I have numerous clients who are incarcerated in the county jail. When a person goes into the county jail (I mean, obviously, walking into the front door for some reason, and not the route via handcuffs and a police car), he or she walks through a metal detector (shoes have to come off), puts belongings through an x-ray machine, and there a lot of rules about what can and can’t come into the jail. One rule is that cell phones are not permitted in the King County jail. There are limited exceptions to the cell phone rules for attorneys and certain professionals who have pre-signed an cell phone rule form at the jail. It’s a mini version of airport security. You may even have to take off your belt.

So, as my briefcase goes through the x-ray machine, sometimes there’s a momentary delay when the King County Marshal says, “Hey you can’t have a phone in the jail.” I always reply, “I’m an attorney. I’m on the cell phone list.” After that, I get waved through. Nobody questions a middle-aged white woman carrying a briefcase. My friend the social worker, who is actually from India, has been asked, “Are you here to see a family member?” when questioned by marshals. I have never been asked, “Are you here to see a family member?” My point is that are implicit biases sneak up on us in unconscious ways. It can’t hurt to spark a little conversation about it.

And this is a conversation that is relevant to Starbucks, a corporation with an incredibly diverse customer base.

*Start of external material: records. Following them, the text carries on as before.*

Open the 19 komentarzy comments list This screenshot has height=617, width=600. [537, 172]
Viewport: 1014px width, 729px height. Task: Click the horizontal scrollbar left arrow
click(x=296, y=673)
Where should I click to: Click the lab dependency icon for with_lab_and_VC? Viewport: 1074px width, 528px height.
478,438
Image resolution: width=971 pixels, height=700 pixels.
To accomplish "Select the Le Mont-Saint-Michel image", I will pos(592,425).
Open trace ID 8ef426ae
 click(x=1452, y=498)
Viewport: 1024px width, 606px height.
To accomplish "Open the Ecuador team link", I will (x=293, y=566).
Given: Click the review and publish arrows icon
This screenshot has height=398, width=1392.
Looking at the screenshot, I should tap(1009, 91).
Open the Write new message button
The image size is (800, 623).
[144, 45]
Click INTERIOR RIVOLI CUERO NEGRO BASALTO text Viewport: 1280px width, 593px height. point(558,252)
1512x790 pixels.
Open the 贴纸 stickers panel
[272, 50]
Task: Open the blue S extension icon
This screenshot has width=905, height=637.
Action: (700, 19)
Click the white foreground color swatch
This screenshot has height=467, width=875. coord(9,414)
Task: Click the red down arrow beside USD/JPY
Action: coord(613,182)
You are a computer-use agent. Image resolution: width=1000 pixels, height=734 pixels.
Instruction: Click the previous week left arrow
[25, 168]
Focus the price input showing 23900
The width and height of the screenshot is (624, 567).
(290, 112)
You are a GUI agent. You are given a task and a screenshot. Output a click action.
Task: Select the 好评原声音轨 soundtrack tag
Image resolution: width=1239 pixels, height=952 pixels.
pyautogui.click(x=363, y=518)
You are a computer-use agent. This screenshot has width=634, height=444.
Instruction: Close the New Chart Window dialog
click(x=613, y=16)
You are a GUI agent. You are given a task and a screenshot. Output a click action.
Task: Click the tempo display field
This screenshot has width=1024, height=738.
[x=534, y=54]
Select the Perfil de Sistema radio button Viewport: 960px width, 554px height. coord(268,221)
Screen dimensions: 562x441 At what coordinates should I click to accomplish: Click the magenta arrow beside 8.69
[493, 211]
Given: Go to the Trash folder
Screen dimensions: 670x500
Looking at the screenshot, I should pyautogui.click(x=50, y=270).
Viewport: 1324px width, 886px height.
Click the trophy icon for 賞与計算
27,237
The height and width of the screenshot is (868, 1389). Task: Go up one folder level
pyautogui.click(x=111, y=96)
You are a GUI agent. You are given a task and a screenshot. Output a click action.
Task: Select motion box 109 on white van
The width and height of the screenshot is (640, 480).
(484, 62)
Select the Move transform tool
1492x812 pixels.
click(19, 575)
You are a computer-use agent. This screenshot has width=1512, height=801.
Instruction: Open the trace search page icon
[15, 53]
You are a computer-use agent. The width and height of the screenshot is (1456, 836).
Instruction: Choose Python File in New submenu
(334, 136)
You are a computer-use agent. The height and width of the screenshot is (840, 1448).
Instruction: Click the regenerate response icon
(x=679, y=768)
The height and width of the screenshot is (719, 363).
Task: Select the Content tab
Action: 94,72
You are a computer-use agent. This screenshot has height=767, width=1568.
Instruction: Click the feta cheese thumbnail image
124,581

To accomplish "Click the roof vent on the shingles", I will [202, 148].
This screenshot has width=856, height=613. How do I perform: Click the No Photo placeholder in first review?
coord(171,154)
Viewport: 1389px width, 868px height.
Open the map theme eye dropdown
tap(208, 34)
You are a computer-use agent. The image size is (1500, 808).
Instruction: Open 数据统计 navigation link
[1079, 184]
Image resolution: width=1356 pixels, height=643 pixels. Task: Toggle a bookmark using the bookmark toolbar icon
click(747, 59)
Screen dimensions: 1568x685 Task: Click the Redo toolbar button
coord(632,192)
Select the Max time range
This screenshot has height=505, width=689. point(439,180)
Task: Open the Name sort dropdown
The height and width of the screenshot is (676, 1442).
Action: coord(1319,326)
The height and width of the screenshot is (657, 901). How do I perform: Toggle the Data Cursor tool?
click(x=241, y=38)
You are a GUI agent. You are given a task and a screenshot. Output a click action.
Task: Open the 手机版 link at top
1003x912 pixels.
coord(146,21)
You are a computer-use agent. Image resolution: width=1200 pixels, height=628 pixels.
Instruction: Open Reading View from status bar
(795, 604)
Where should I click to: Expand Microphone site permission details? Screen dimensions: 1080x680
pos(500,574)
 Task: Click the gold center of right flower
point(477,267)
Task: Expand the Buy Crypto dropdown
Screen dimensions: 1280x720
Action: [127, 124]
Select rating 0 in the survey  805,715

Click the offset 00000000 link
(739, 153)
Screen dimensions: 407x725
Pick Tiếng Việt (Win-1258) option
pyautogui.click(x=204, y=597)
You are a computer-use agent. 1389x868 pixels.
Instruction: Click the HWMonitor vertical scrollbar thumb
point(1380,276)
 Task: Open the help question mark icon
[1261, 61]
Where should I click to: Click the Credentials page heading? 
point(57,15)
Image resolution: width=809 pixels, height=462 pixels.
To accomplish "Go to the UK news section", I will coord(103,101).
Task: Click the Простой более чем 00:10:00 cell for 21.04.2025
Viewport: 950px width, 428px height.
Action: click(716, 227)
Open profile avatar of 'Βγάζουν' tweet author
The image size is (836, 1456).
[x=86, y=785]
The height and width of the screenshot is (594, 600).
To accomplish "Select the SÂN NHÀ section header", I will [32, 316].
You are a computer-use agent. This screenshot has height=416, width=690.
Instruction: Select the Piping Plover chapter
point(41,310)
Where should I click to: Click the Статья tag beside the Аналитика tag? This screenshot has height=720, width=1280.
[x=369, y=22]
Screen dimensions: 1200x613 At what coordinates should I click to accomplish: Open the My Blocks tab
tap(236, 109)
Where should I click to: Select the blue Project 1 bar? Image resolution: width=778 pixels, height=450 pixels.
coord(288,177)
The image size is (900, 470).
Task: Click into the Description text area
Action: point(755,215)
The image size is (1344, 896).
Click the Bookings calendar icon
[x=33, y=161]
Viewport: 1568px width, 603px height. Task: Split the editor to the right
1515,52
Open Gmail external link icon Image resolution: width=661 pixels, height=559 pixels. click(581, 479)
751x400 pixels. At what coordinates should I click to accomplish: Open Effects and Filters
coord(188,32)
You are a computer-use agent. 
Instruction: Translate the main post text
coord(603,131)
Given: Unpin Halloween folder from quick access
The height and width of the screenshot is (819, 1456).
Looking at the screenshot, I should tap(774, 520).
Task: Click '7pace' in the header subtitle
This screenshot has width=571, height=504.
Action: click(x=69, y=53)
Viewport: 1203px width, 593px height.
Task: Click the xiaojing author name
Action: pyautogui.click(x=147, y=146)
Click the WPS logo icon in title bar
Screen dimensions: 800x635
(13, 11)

In fact, I saw something this week that made me think, ‘Would this have played out the same way had the person had been a middle-aged white person, and not a person of color?’ Many mornings, on my way into work, I stop at a Starbucks in the retail core and grab a coffee or something to eat. This particular morning, I walked into a Starbucks and plopped into a comfy chair. I slouched over, into my phone, determined to make an excellent Instagram status update before getting in the line. My head was down, and into my phone, which I hate to admit, is common for me. As I worked on the Instagram, thinking about the right hashtags and such, I noticed two police officers standing six inches away from me. I recognize Seattle PD blue uniforms. This made me look up. The two police officers were facing away from me, nudging a person of color, sound asleep, in the comfy chair directly across from me. An African American man was slouched over, sleeping. As the gentleman awoke, I saw that he was wearing a suit. He still had his tie on. He had a soft-sided briefcase near his shiny, nice shoes. He apologized profusely. He was clearly embarrassed to have dozed off at a Starbucks. I heard him mumble, “I’ve been working for days…” He quickly left, obviously embarrassed about what just transpired. And I had to at least think about, ‘If it had been a white person dozing off in a chair, would it have been more likely that someone would’ve just nudged him on the shoulder first before calling the Seattle Police Department?’

We’re not being truthful if we just say, ‘I’m colorblind’ in regards to a race discussion. We have little hidden biases that inform our actions and decisions, whether or not we can admit this.

People are framing this Race Together as a “lecture” or conversation in the midst of a 30 second register transaction. That is never how this was thought to be, from what I know. It’s a discussion. Just a dialogue. A voluntary dialogue at that. I’m a little disappointed to see the mockery and anger over what represents just an attempt to start conversation: which might be between you and your friends while sitting in a Starbucks, not necessarily between you and the register barista. I guess it’s much easier to mock and be angry than to empathetic, mindful, and deliberative.